Directions for this task: Retype the listing exactly, minus its pictures.

_ _ _ _ _ _ _

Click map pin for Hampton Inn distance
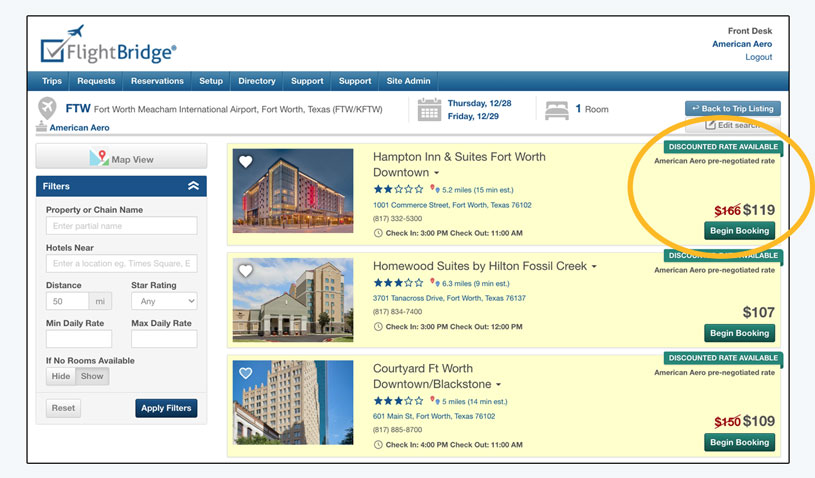[434, 188]
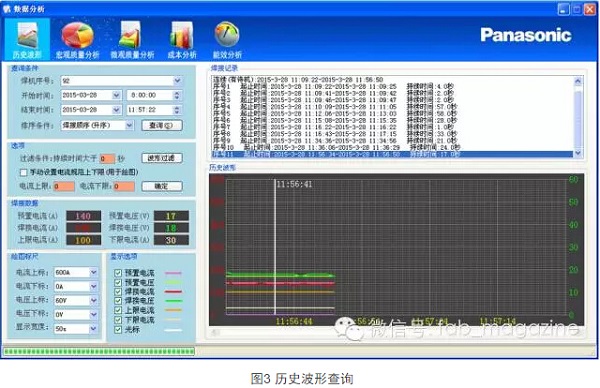
Task: Select highlighted record 序号11
Action: (x=392, y=154)
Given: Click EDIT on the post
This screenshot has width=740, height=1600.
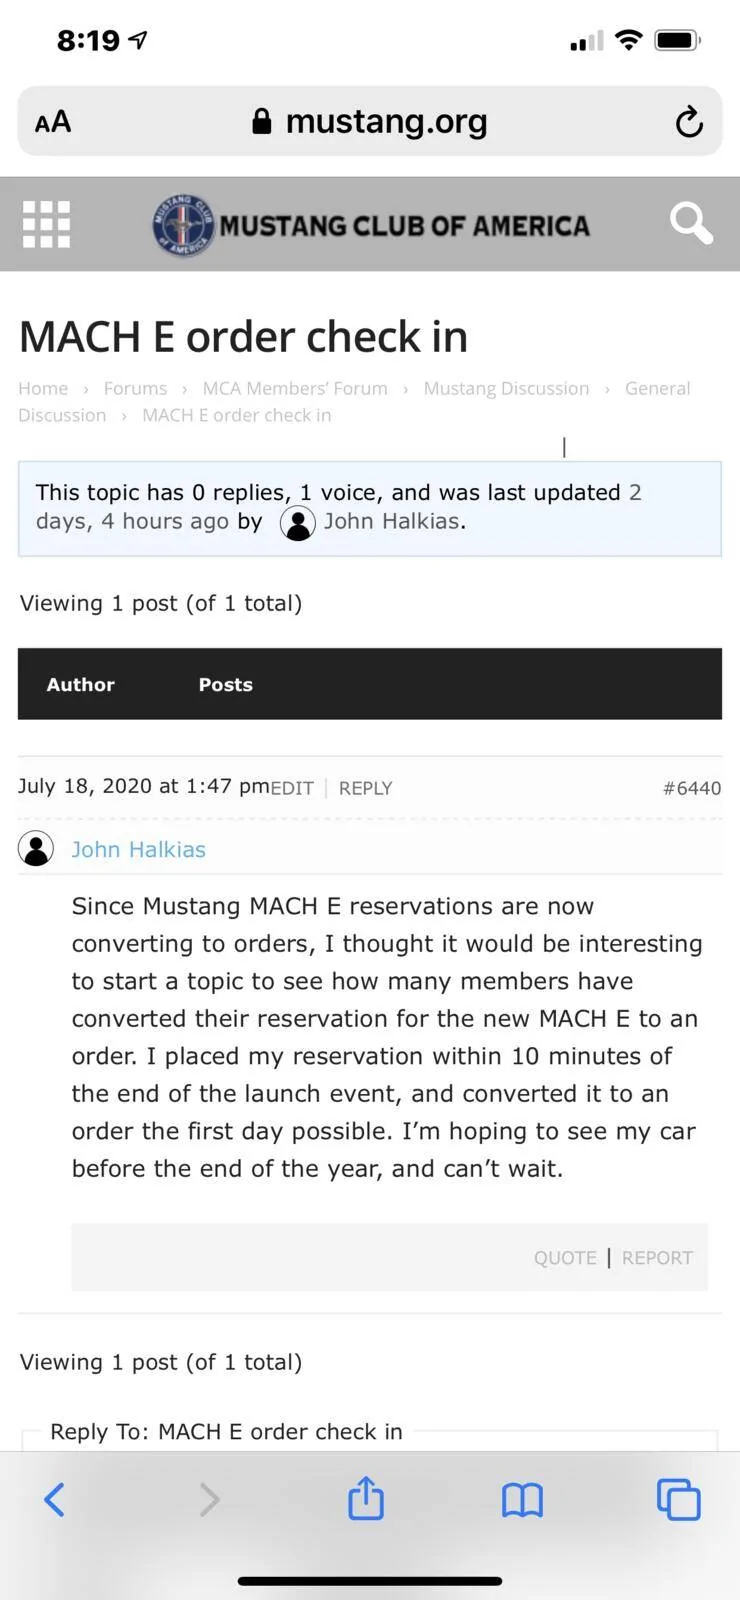Looking at the screenshot, I should (292, 788).
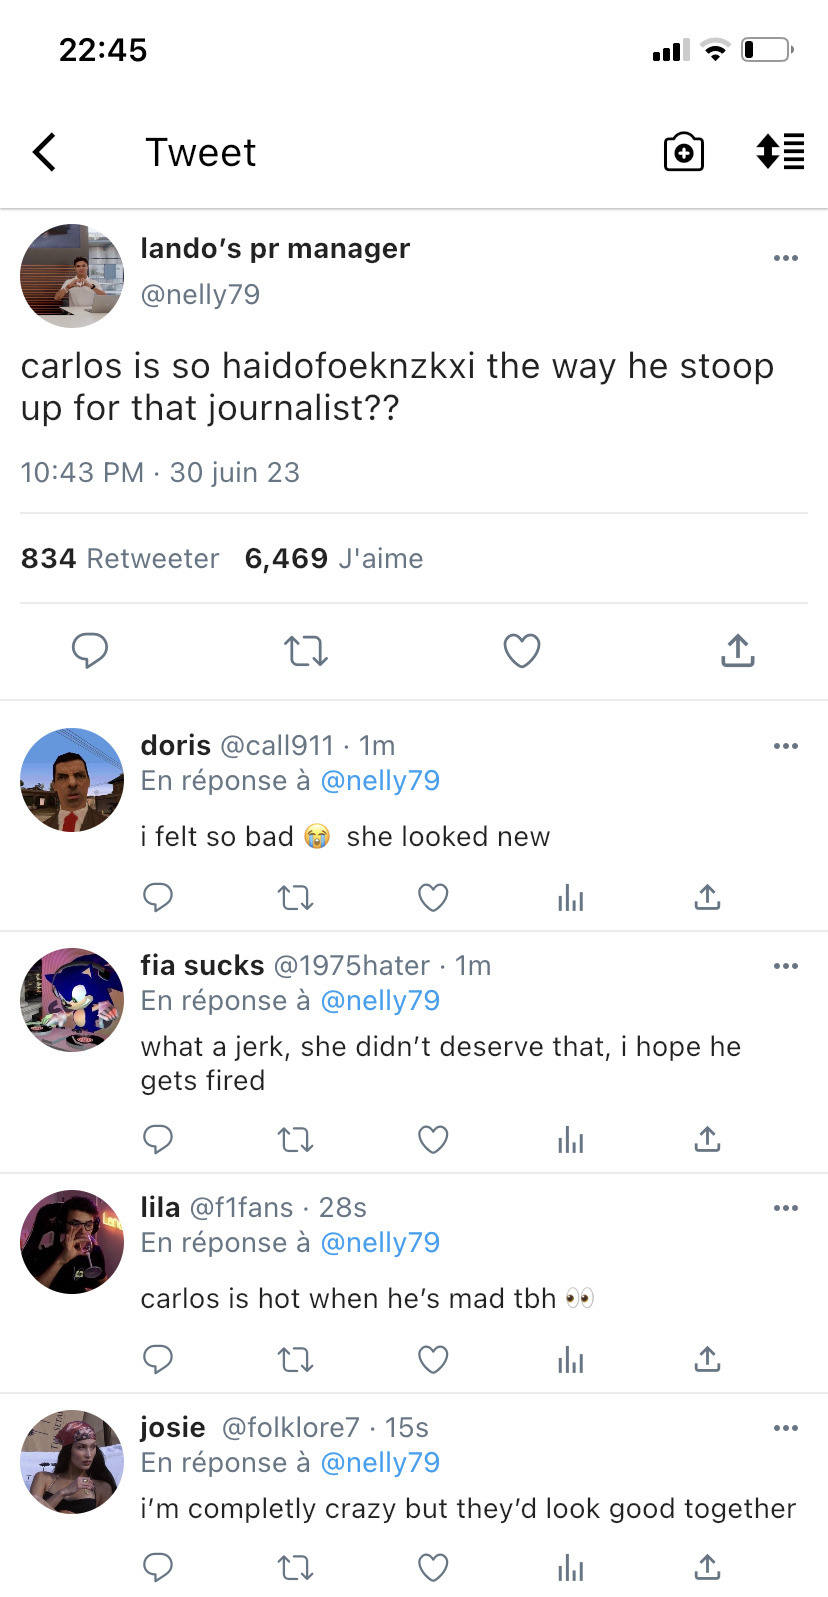828x1597 pixels.
Task: Open lando's pr manager profile picture
Action: (72, 276)
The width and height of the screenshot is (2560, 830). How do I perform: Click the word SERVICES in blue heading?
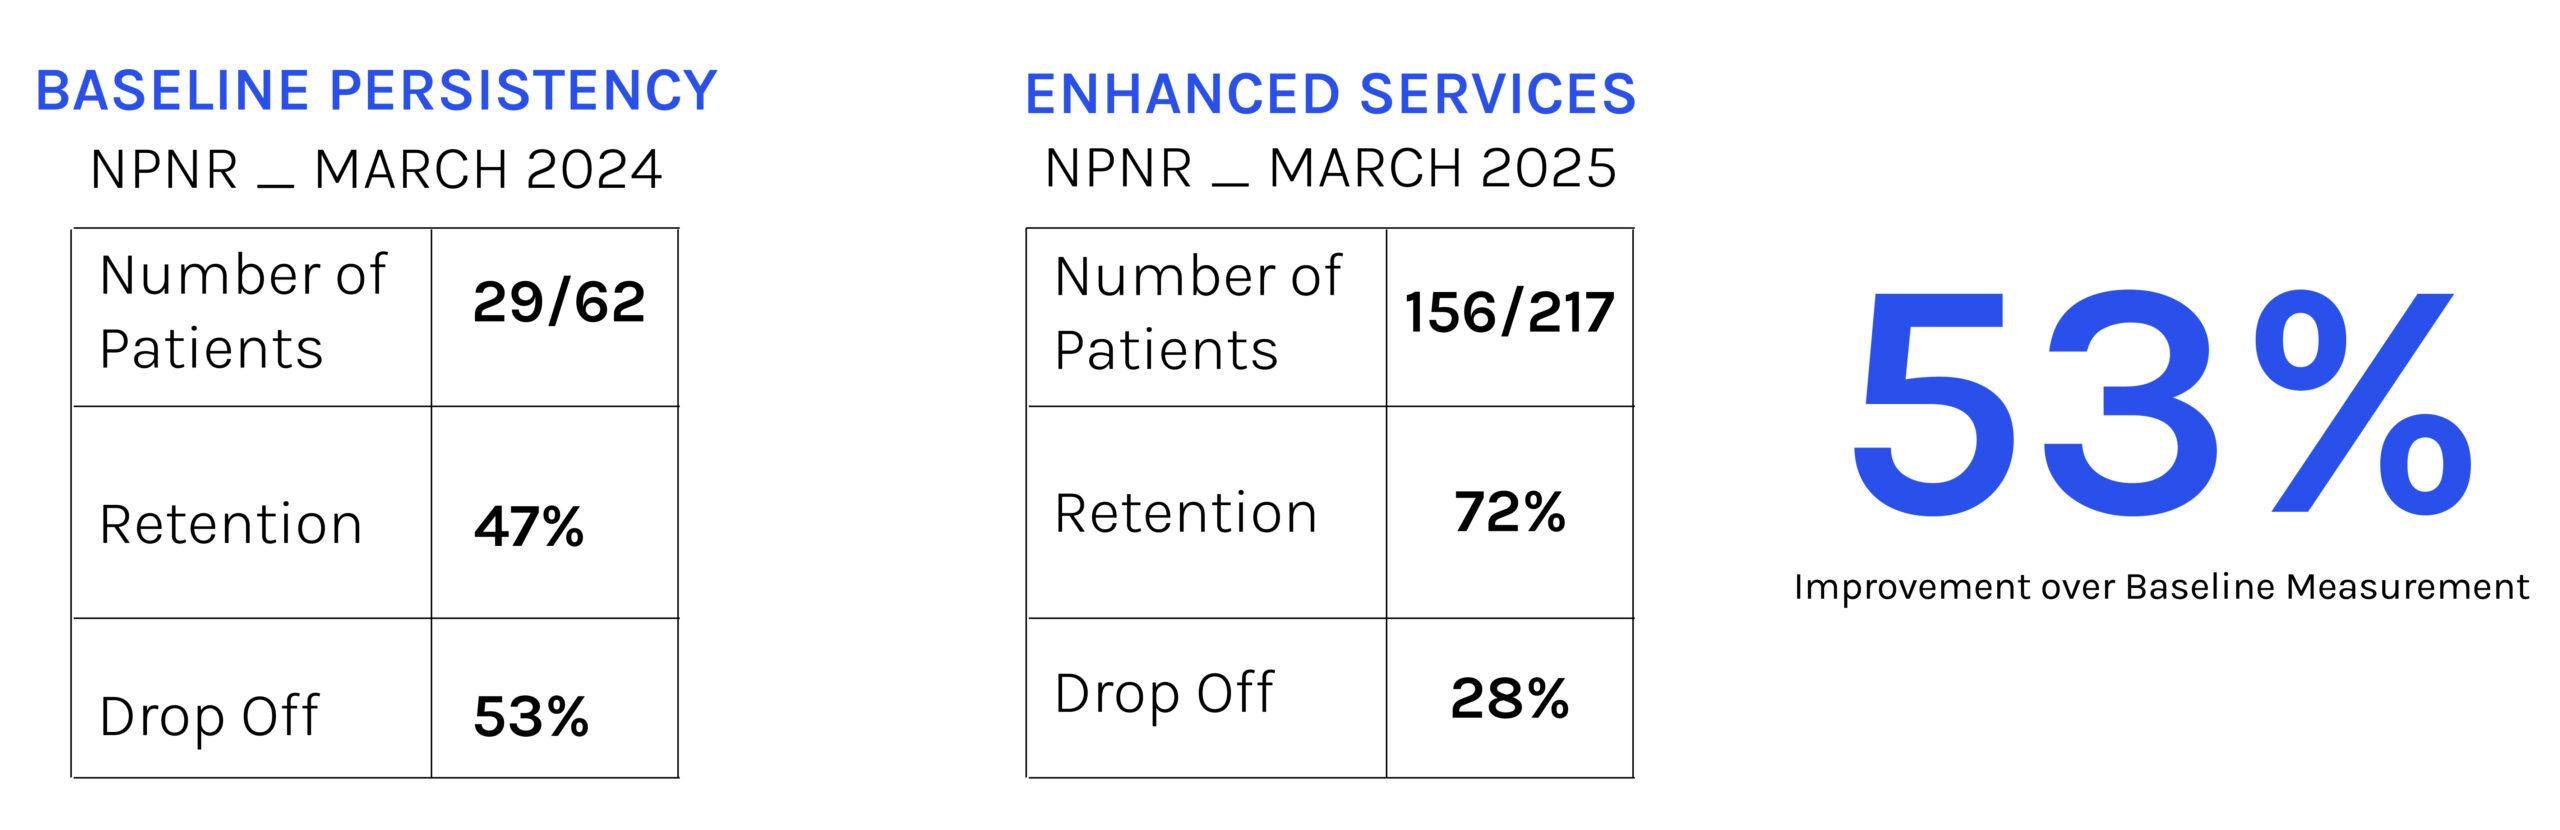point(1498,95)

_ _ _ _ _ _ _

Task output:
Click map pin for Hampton Inn distance
[434, 188]
Task: Select highlighted record 序号11
Action: (x=392, y=154)
Given: Click EDIT on the post
This screenshot has width=740, height=1600.
Looking at the screenshot, I should (292, 788).
828x1597 pixels.
Task: Open lando's pr manager profile picture
Action: (72, 276)
The width and height of the screenshot is (2560, 830). How do I perform: Click the word SERVICES in blue heading?
point(1498,95)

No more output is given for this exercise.